Fasciné par la persévérance de Rex, Lemorne va organiser leur rencontre et accepter, petit à petit, de satisfaire la curiosité du jeune hollandais. Rex éprouve alors pour Lemorne, l'homme qu'il cherche depuis des années, un mélange de haine et de complicité. A partir de cette rencontre, le film prend une dimension encore plus ambiguë, en mettanta en scène un redoutable jeu de poker-menteur entre les deux personnages, chacun jouant, parfois au bluff, avec les atouts dont il dispose pour tenter de manipuler l'autre. Dans cet échange malsain, Lemorne, malgré son apparence rassurante, est évidemment un adversaire particulièrement intelligent et dangereux, et il jouera notamment sur la curiosité obsessionnelle de Rex, qui ne vit, depuis la disparition de sa compagne, que pour enfin comprendre ce qui s'est passé.

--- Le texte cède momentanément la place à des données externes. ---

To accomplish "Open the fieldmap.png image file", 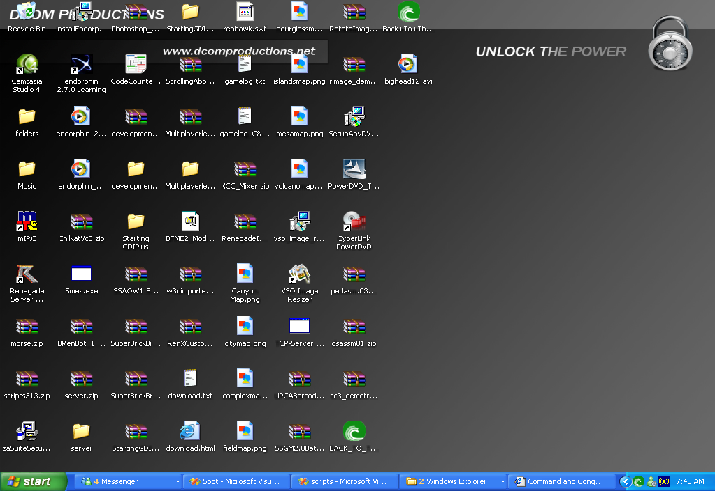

A travers ce jeu de chassé-croisé, L'homme qui voulait savoir traite avant tout du destin. Lemorne, esprit rationnel et scientifique, est fasciné par le jeu des probabilités et les places respectives que le hasard et le libre-arbitre tiennent dans le déroulement des vies. Ce personnage, apparemment quelconque et tranquille, considère les actes irrationnels et gratuits qu'il commet comme des preuves mettant à bas l'idée que son destin est écrit à l'avance. La prescience de la redoutable fatalité est aussi présente à travers le rêve de l'"oeuf d'or" que partagent, à plusieurs années d'intervalle, Rex et Saskia, ainsi qu'à travers la rémanence troublante de certains signes dans la mise en scène (le freesbee par exemple). Les obsessions de Lemorne vont, comme par fatalité, rejoindre celles de ce couple dans un final effroyable, digne du plus épouvantable cauchemar d'Edgar Poe.

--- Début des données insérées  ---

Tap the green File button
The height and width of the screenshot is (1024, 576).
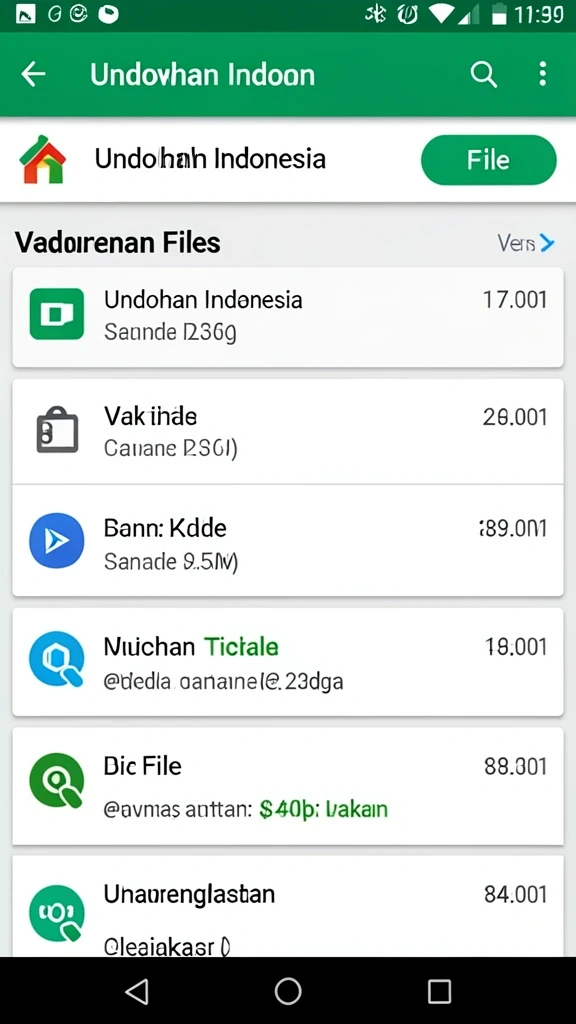pos(488,160)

L'homme qui voulait savoir est donc un classique, hélas trop méconnu, qui ne souffre, en tout et pour tout que de quelques petites lenteurs au milieu de son récit. Il est passé plutôt inaperçu en France, alors même qu'il a été récompensé dans divers festivals européens. Il acquiert, notamment dans les pays anglo-saxons, une excellente réputation, tant et si bien que George Sluizer est invité aux USA pour en tourner un remake appelé La disparue (1993), avec Jeff Bridges (The big Lebowsky (1998) de Joel Cohen...), qui n'a pas eu un très grand succès. Cela rappelle ce qui s'est passé quand le réalisateur danois Ole Bornedal a fait Le veilleur de nuit (1998), un remake américain de son thriller Nightwatch (1994) ; ou quand le hollandais Dick Maas a refait son classique L'ascenseur (1983) pour les États-Unis sous le titre L'ascenseur, niveau 2 (2001). L'homme qui voulait savoir, dans sa version européenne originale, est néanmoins resté un film très admiré, et il a même eu droit à un luxueux DVD chez le prestigieux éditeur américain Criterion.